Expression of Fas and Fas ligand reflects the biological characteristics but not the status of apoptosis of intrahepatic cholangiocellular carcinoma.

Abstract

Although intrahepatic cholangiocellular carcinoma (CCC) is the second most common of hepatic malignancies, there have been few studies evaluating its biological characteristics. We therefore decided to investigate the status of apoptosis and of Fas and Fas ligand expression in this carcinoma. We performed immunohistochemistry for Fas and Fas ligand in 40 CCC cases and evaluated the apoptotic index (AI) by counting the number of morphologically apoptotic cells per 1000 cells. AI was higher in cases with poor differentiation, lymph node metastasis and high Ki-67 labeling index (LI). Fas expression in CCC cells decreased in cases with poor differentiation and high Ki-67 LI. Fas ligand expression in the stromal infiltrating mononuclear cells did not correlate with any clinicopathological features of CCC, but was directly related to Fas expression in CCC cells.
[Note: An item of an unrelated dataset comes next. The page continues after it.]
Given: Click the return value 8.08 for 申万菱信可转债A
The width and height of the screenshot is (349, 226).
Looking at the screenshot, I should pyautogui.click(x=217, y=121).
Fas ligand was also expressed in CCC cells in 27.5% of the cases and more frequently observed in cases with moderate or poor differentiation and high Ki-67 LI. None of these three parameters correlated with AI. These findings indicate that, in CCC, i) cases showing rapid growth characteristics are less likely to die of Fas-mediated apoptosis and more likely to display counterattack to lymphocytes via Fas ligand expressed by carcinoma cells; ii) stromal mononuclear cells express Fas ligand in response to Fas expression in carcinoma cells; iii) Fas and Fas ligand expression are not related to the status of apoptosis.